▶ REQUIREMENT
Switch "Viewport" to "Window size" throughout the data below and write it out again with everything else unchanged. Leave the pictures out of your answer.

Data for locating words and elements:
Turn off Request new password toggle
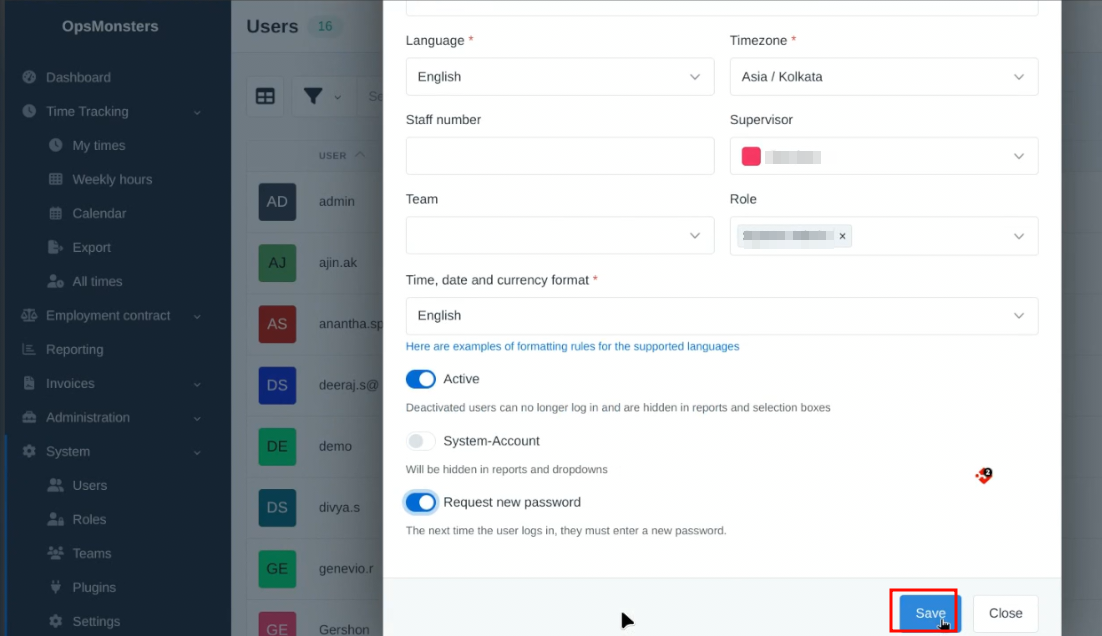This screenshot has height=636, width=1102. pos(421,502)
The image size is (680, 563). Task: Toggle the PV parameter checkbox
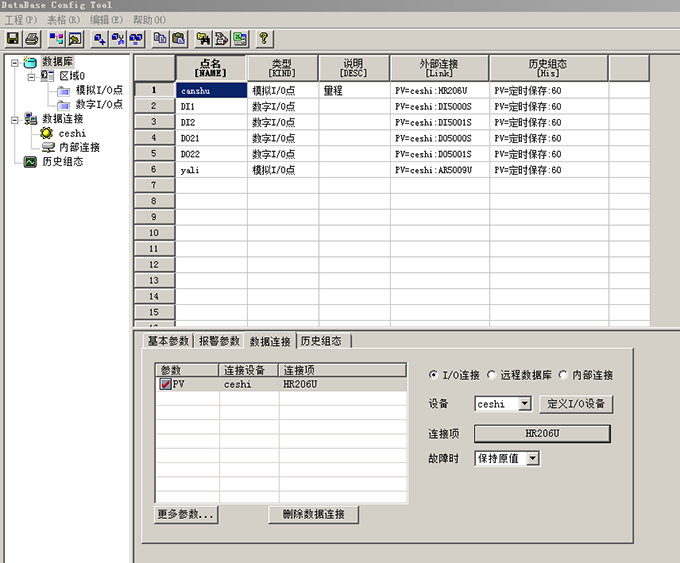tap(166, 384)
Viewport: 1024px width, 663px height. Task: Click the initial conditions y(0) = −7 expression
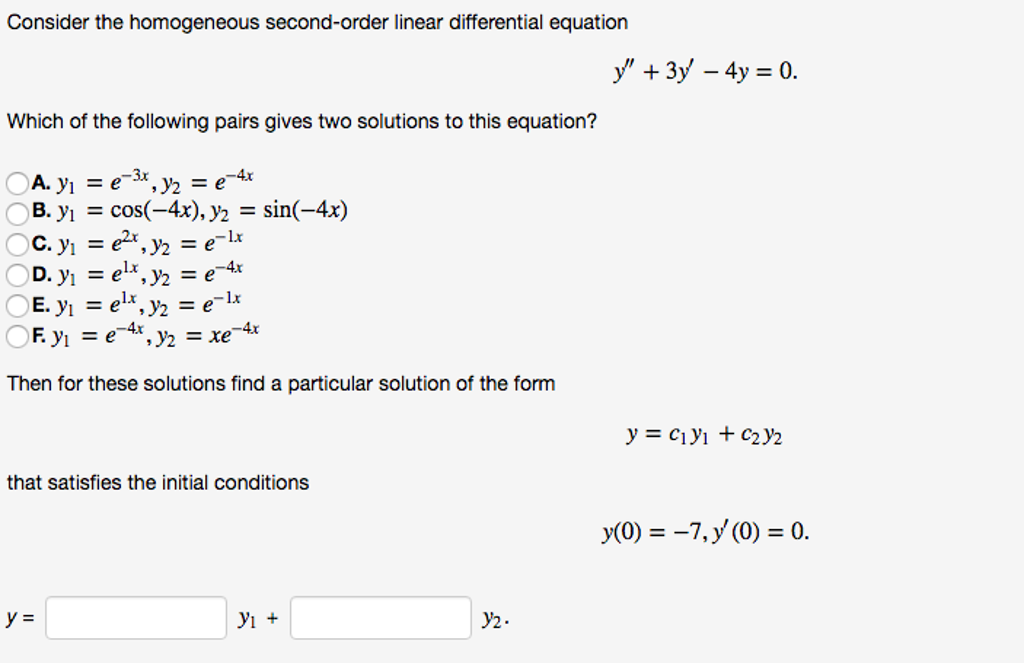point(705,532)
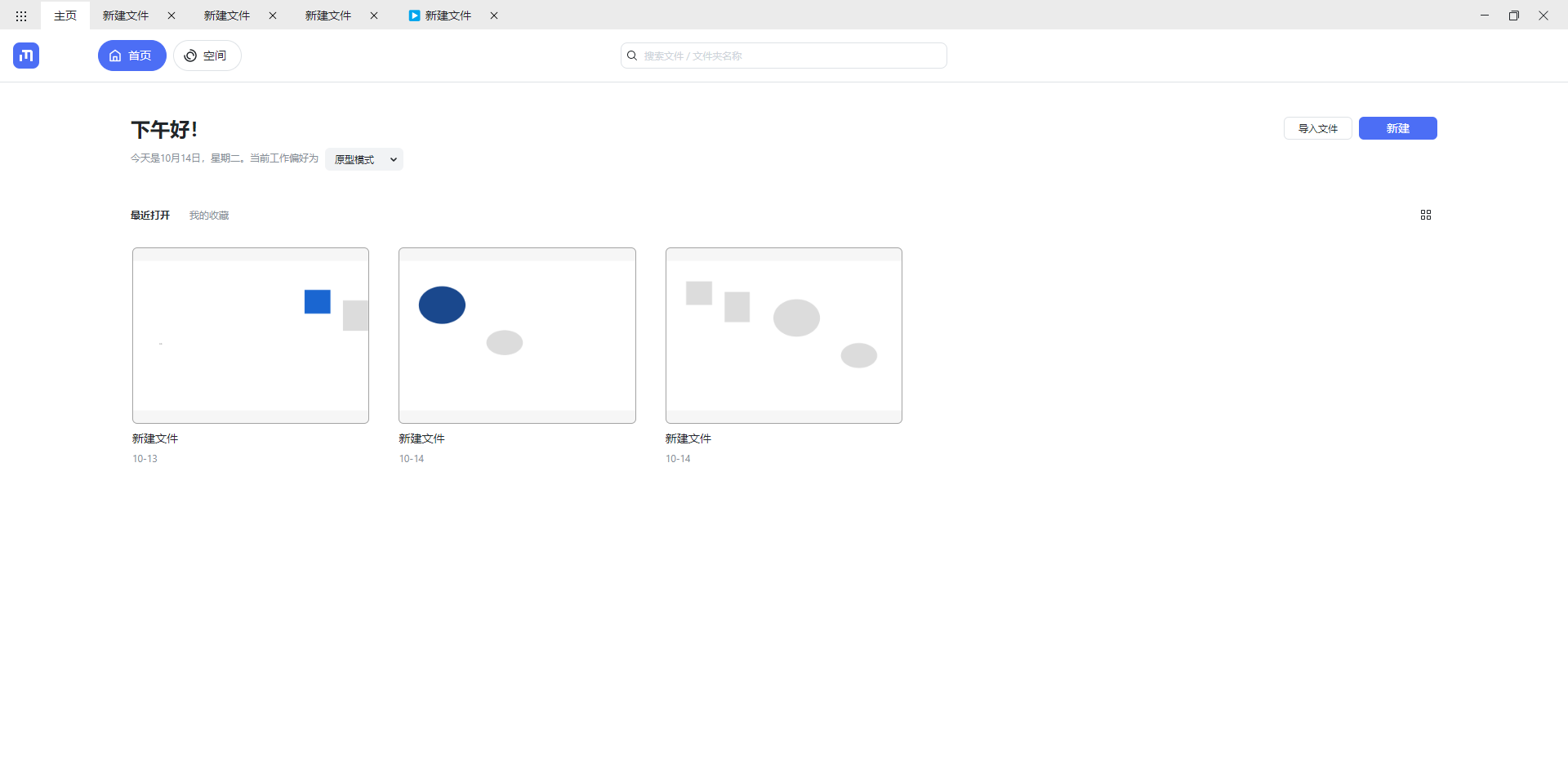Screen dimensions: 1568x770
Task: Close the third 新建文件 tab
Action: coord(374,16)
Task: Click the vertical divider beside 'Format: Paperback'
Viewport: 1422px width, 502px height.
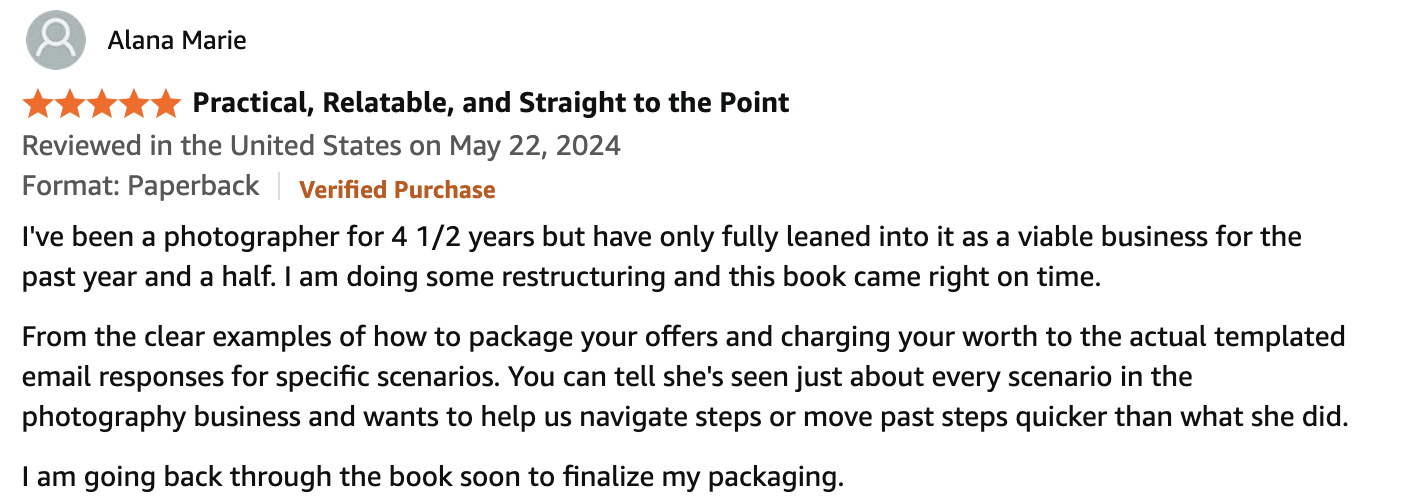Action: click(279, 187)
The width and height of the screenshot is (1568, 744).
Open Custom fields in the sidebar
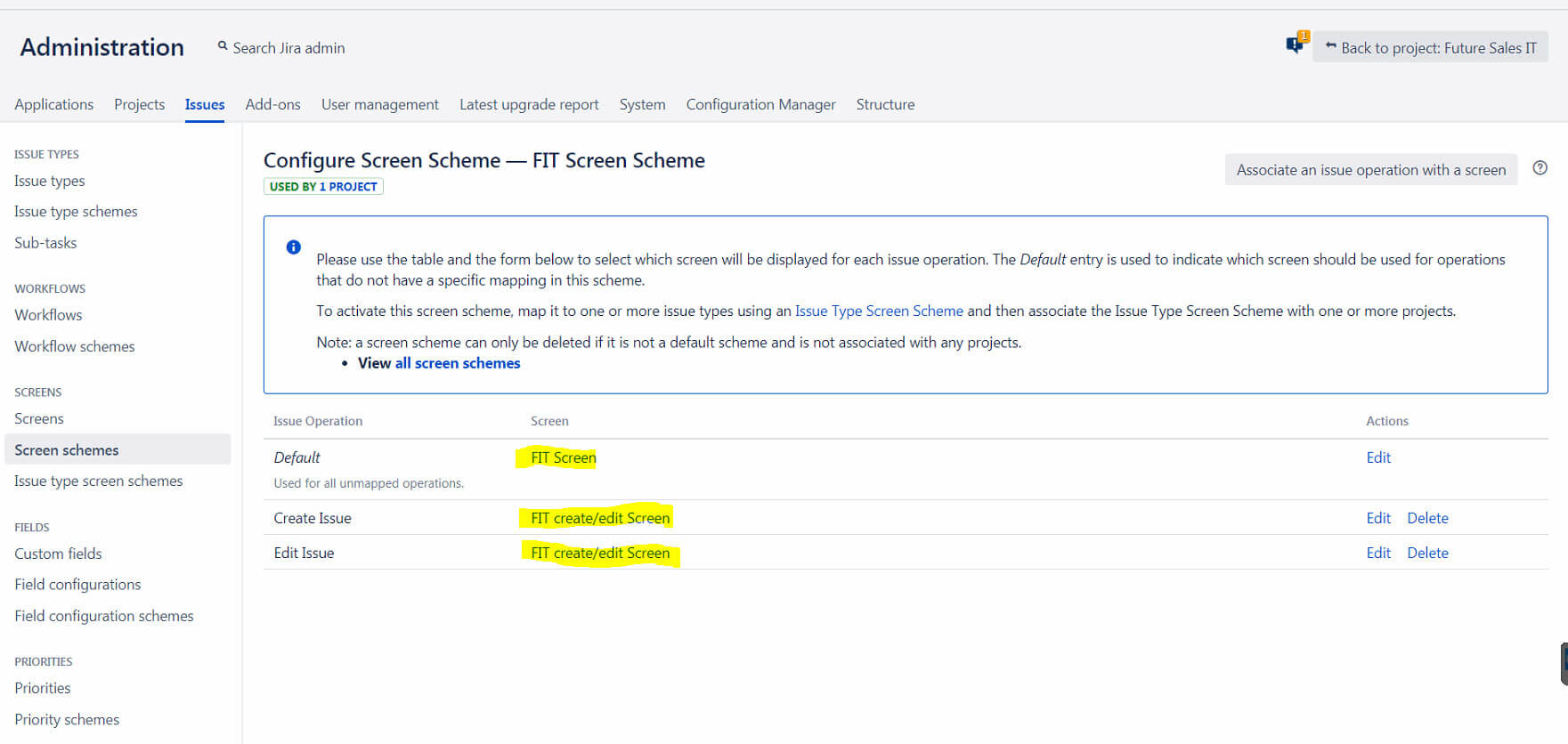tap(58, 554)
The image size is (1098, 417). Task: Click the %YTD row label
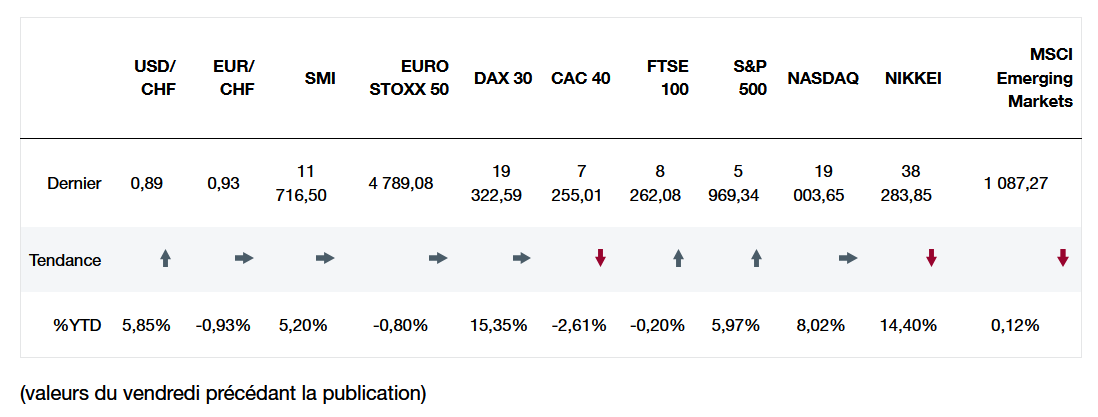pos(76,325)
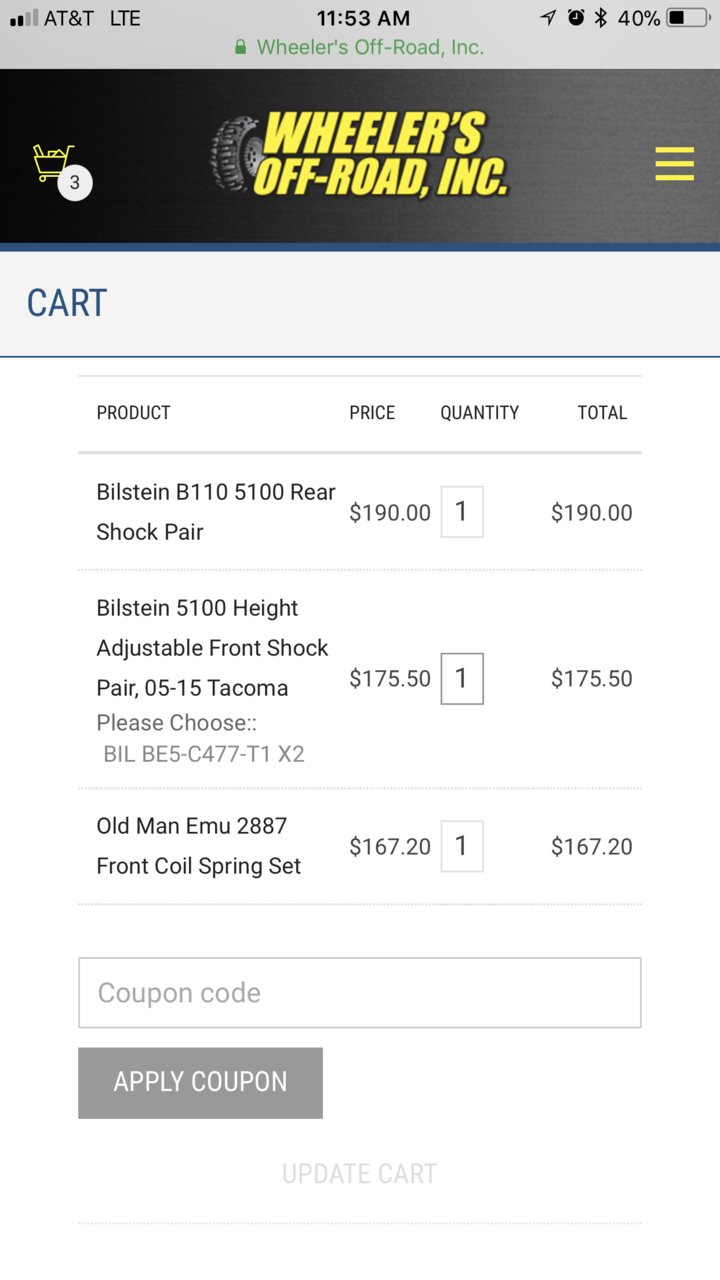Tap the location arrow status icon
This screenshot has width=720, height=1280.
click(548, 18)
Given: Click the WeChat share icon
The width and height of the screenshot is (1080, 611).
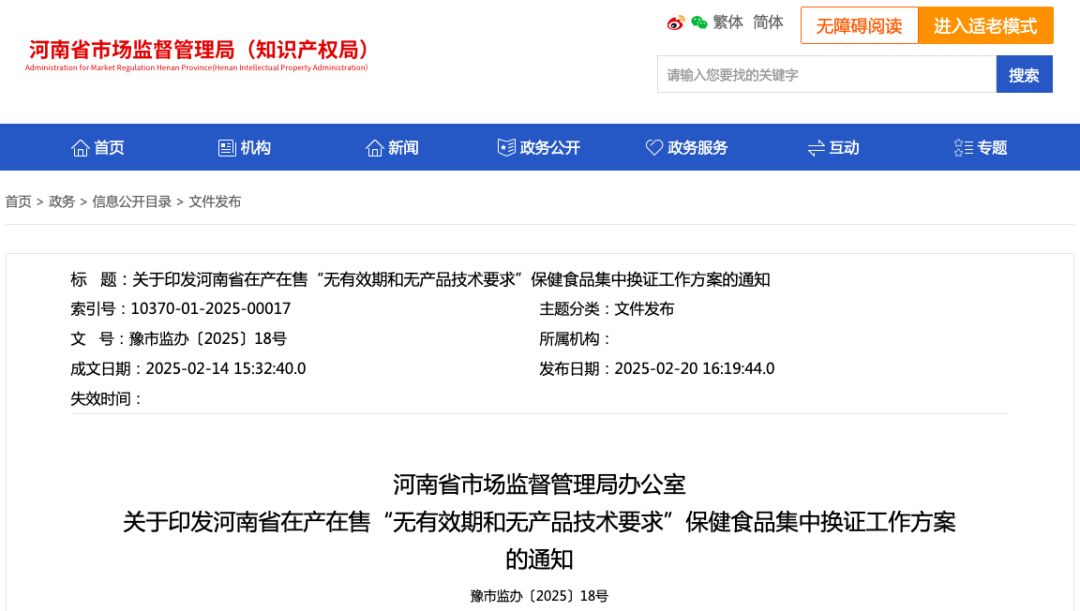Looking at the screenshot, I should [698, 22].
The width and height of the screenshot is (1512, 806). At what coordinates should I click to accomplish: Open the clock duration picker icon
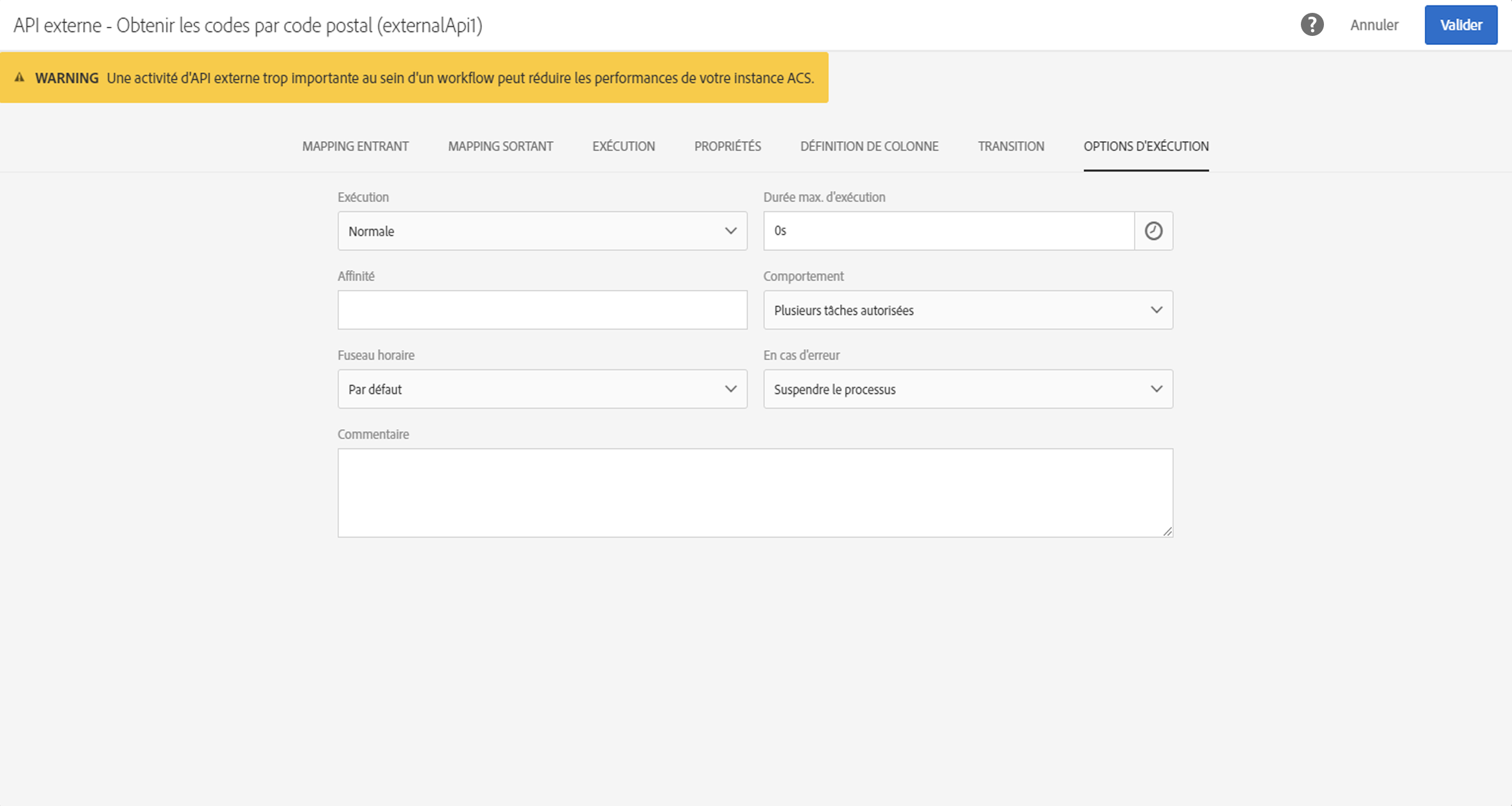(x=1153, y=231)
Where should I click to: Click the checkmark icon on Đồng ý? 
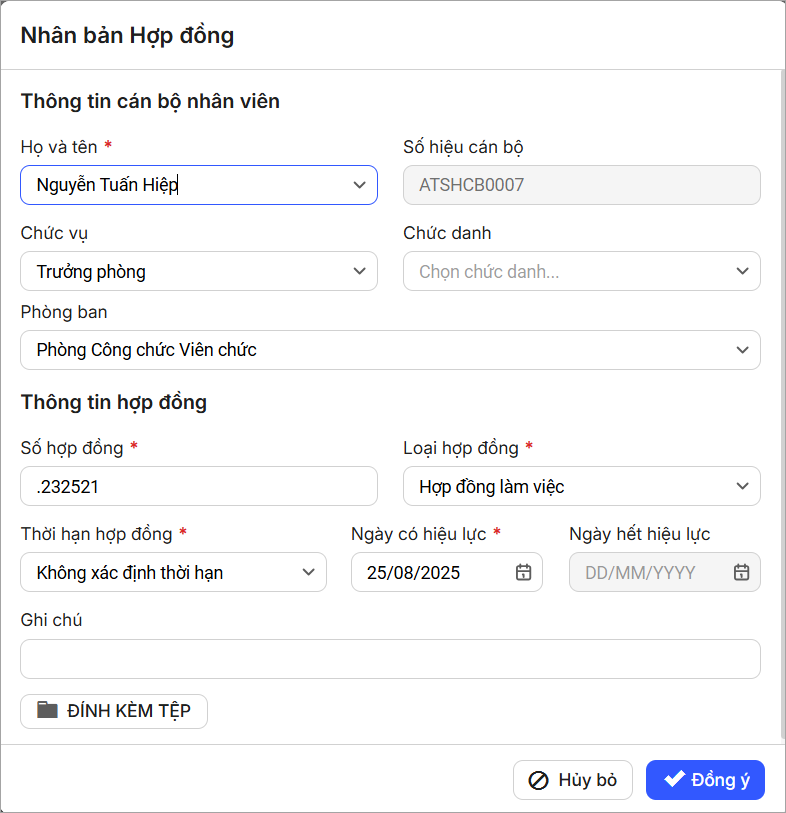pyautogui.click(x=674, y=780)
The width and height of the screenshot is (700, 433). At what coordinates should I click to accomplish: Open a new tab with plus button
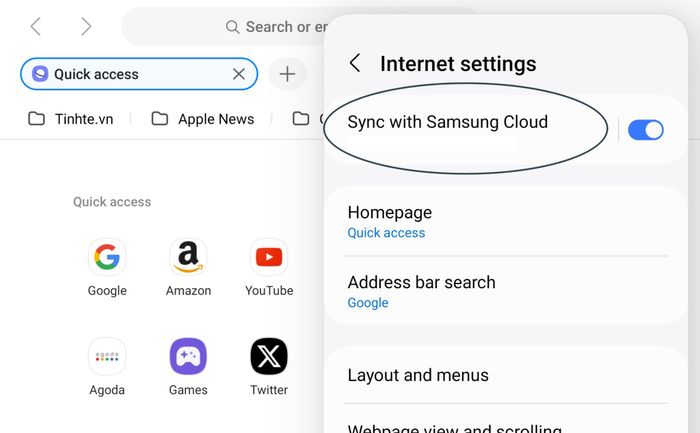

▶ IN RESPONSE
Turn off Request new password toggle
This screenshot has height=636, width=1102. pos(421,502)
The image size is (680, 563). Task: Toggle the PV parameter checkbox
tap(166, 384)
Window size: 1024px width, 663px height. Task: Click the initial conditions y(0) = −7 expression
point(705,532)
Screen dimensions: 1568x770
Task: Close the third 新建文件 tab
Action: coord(374,16)
Task: Click the vertical divider beside 'Format: Paperback'
Window size: 1422px width, 502px height.
Action: click(279, 187)
The width and height of the screenshot is (1568, 744).
Open Custom fields in the sidebar
tap(58, 554)
The image size is (1098, 417). Task: Click the %YTD row label
pos(76,325)
Tap the location arrow status icon
This screenshot has width=720, height=1280.
click(548, 18)
Given: Click the WeChat share icon
The width and height of the screenshot is (1080, 611).
Looking at the screenshot, I should [698, 22].
The width and height of the screenshot is (1512, 806). At what coordinates should I click to accomplish: Open the clock duration picker icon
(x=1153, y=231)
Where should I click to: Click the checkmark icon on Đồng ý? 
pyautogui.click(x=674, y=780)
The width and height of the screenshot is (700, 433). At what coordinates should I click to accomplish: Open a new tab with plus button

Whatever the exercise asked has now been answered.